[Work instruction]: Repeat the following data exactly, omitting pictures.
*** Opening of Information given ***
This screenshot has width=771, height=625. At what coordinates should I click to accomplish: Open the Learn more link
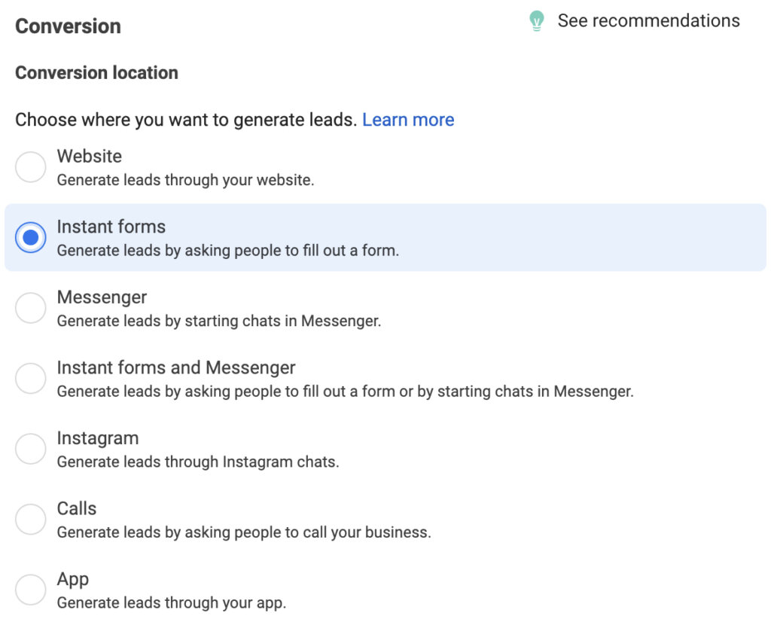pos(408,120)
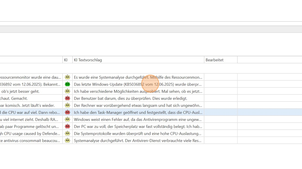Click the 'Bearbeitet' column header
Screen dimensions: 302x169
point(214,60)
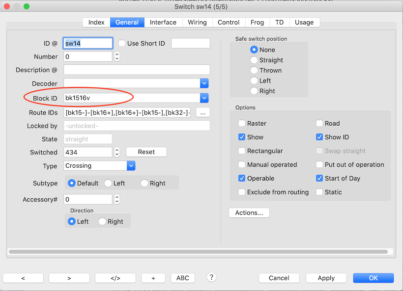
*** Close of Information given ***
[Task answer]:
This screenshot has width=771, height=625. At what coordinates should I click to accomplish: Open the Learn more link
pos(408,120)
Click the 'Bearbeitet' column header
Screen dimensions: 302x169
point(214,60)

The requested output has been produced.